Home >Technology peripherals >AI >Richard Sutton: Experience is the ultimate data of AI, four stages leading to the development of real AI
Introduction: The development of strong artificial intelligence has been a topic of concern in recent years. Letting AI learn from human perception and behavior rather than simply labeled data has become the focus of many researchers. Among them, how to use the daily life experiences acquired by humans to inspire and build artificial intelligence that can adapt to different environments and interact with the external world has become a new way to explore in some fields.
Richard Sutton, known as the father of reinforcement learning, recently proposed the idea of using experience to inspire the development of AI. He divided the process of AI from using data to using experience into four development stages, and proposed the development direction of building real AI (Real AI) in the future. On May 31, 2022, Richard Sutton delivered a keynote speech entitled "The Increasing Role of Sensorimotor Experience in AI" at the 2022 Beijing Intelligent Source Conference, focusing on the use of experience to inspire the development of AI. The methods are summarized and prospected.
Speaker introduction:Richard Sutton, Modern Computing One of the founders of type-based reinforcement learning, he is an outstanding research scientist at DeepMind, a professor at the Department of Computing Science at the University of Alberta, and a member of the Royal Society, the Royal Society of Canada, the Association for the Advancement of Artificial Intelligence, the Alberta Machine Intelligence Institute (AMII) and CIFAR researcher.
Sutton believes that the interaction between an intelligent agent and the external world Interact, send actions to it, and receive perceptions (feedback from it). This kind of interaction involving experience is the normal way of perception in reinforcement learning. It is also the normal approach used when letting an agent try to predict the external world. However, this approach is uncommon in supervised learning, which is currently the most common type of machine learning. Machine learning does not involve ordinary experience (Ordinary Experience), and the model does not learn from special training data that is different from ordinary experience. In fact, at runtime, supervised learning systems do not learn at all.
#So, experience is interactive (brought) data and a way to communicate with the outside world. Experience has no meaning unless it is related to other experiences. Of course, there is one exception: rewards expressed via special signals. Rewards represent good goals, and the agent certainly hopes to maximize the rewards.
#In his speech, Sutton raised a core question: What can ultimately explain intelligence? Are they objective terms or experiential terms? The former includes things such as states, goals, people, locations, relationships, spaces, actions, and distances in the external world that are not in the agent, while the latter includes things inside the agent such as perception, actions, rewards, time steps, etc. Sutton believes that although researchers usually think about objective concepts when communicating and writing papers, more attention should now be paid to the experiences generated by the interaction between agents and the external world.

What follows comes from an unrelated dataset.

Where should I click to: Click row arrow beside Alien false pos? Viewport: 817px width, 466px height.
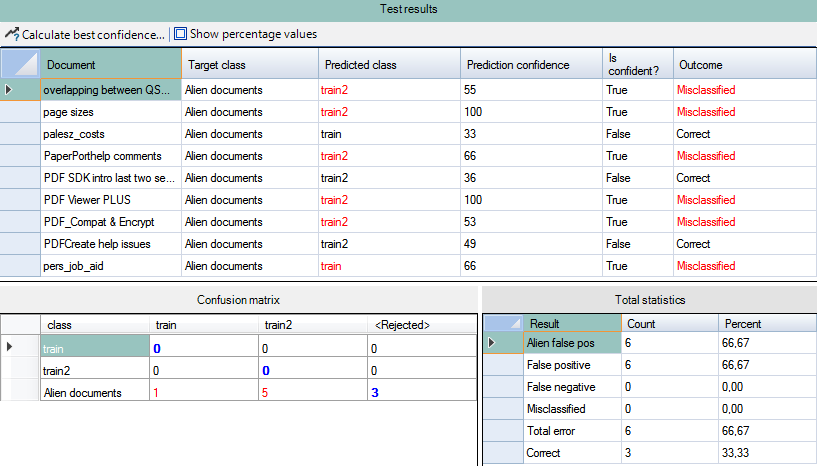click(x=491, y=344)
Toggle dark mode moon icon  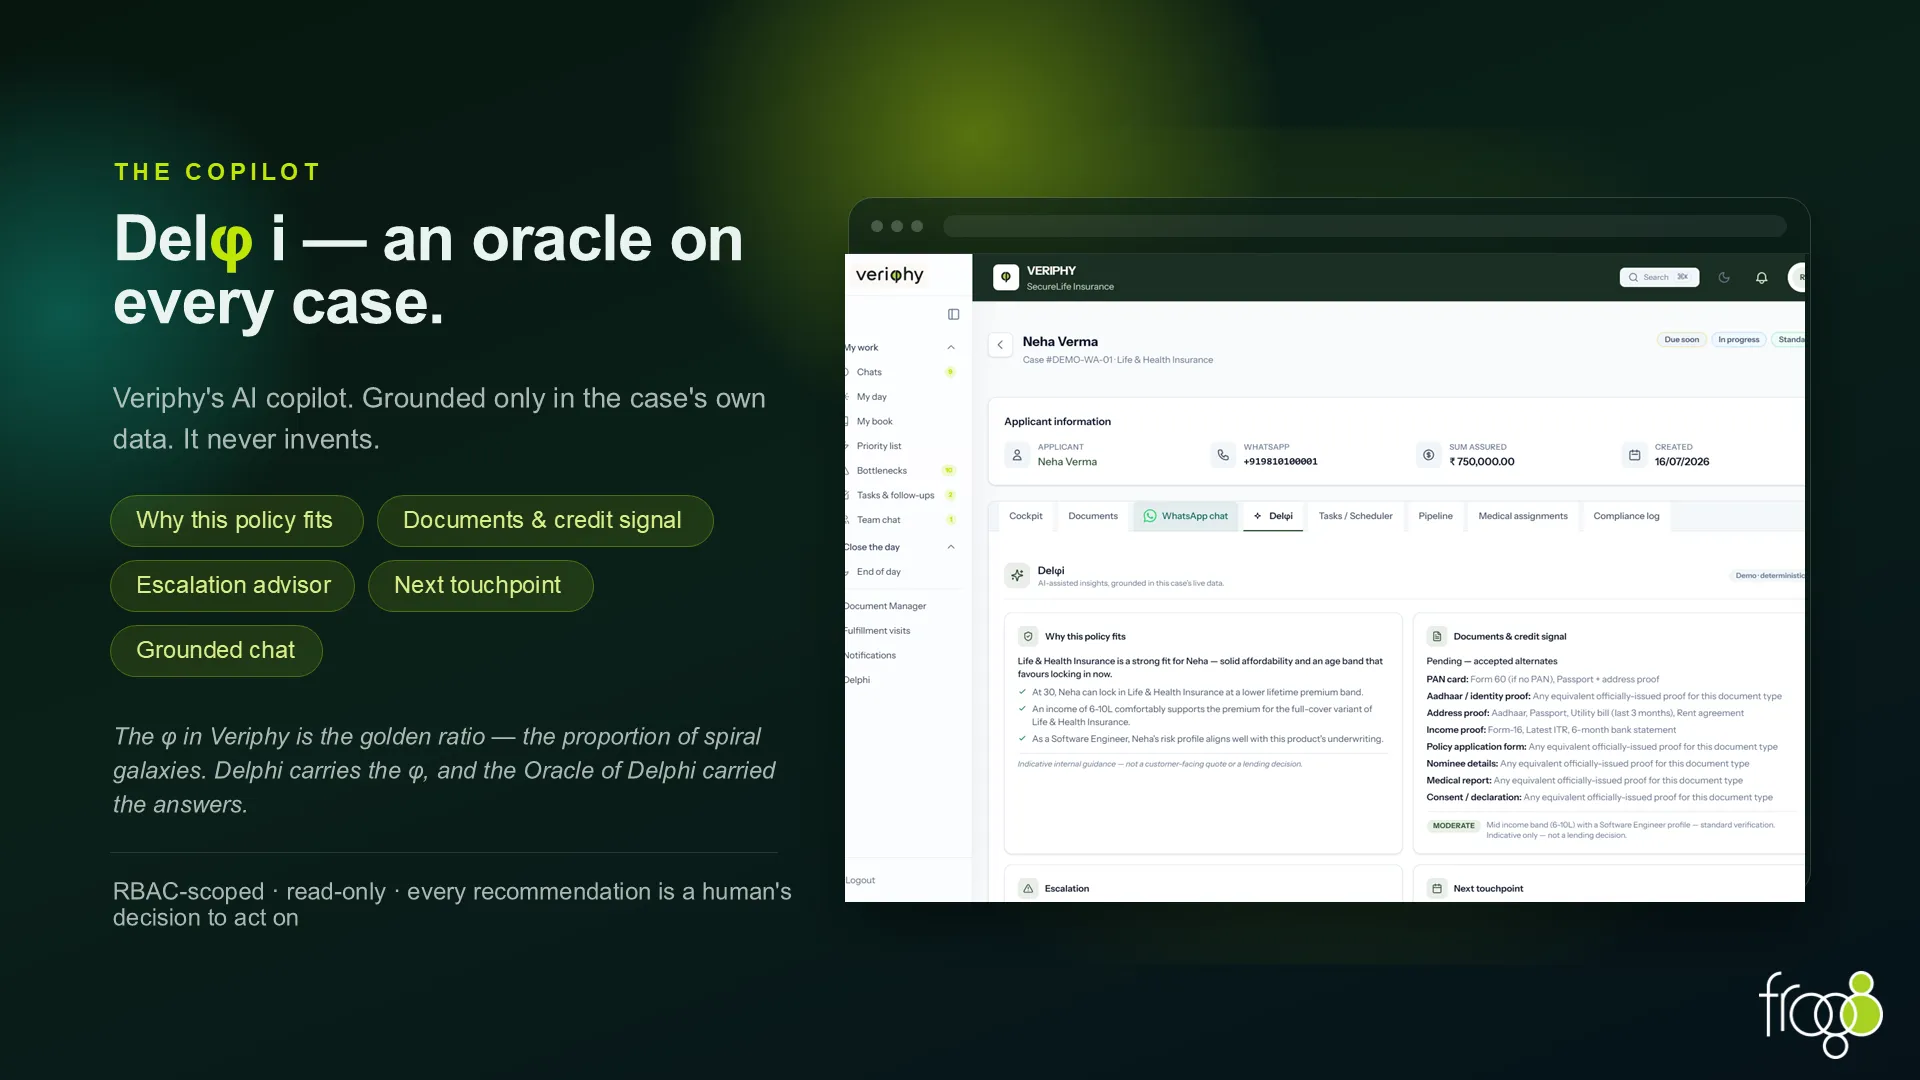point(1724,278)
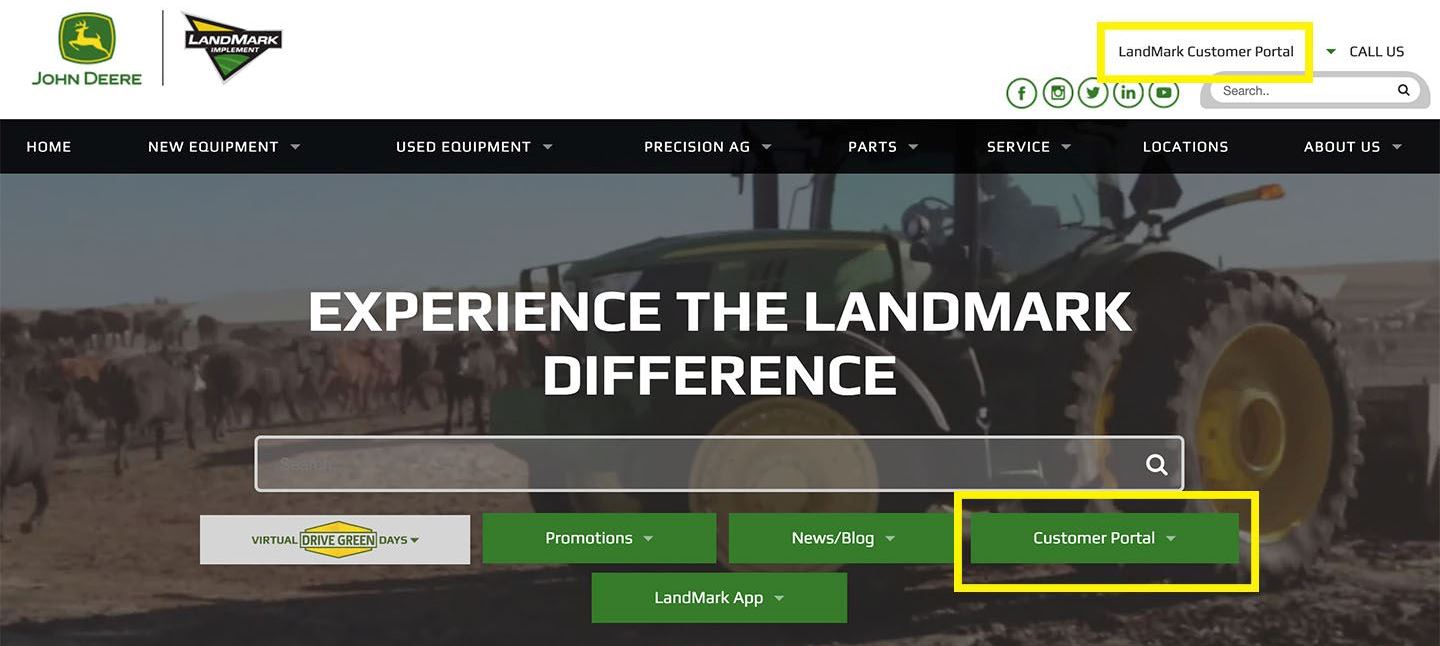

In order to further introduce the importance of experience to intelligent agents, Richard Sutton proposed that as experience is gradually valued, a total of It went through four stages. They are: Agenthood, Reward, Experiential State, and Predictive Knowledge. After these four stages of development, AI gradually gains experience and becomes more practical, learnable, and easy to expand.
Agenthood The meaning is to have/gain experience (of AI). Perhaps surprisingly, early AI systems really had no experience whatsoever. In the early stages of the development of artificial intelligence (1954-1985), most AI systems were only used to solve problems or answer questions. They had no perception and could not act. Robots are an exception, but traditional systems only have a starting state and a goal state, like the stacked building blocks in the picture below.
If you want to reach the appropriate goal state, the solution is a sequence of actions that ensures that the AI can reach it from the starting state target state. There is no perception and action in this, because the entire external world is known, determined, and closed, so there is no need for AI to perceive and act. Researchers know what will happen, so they just need to build a plan to solve the problem and let the AI execute it. Humans know that this will solve the problem.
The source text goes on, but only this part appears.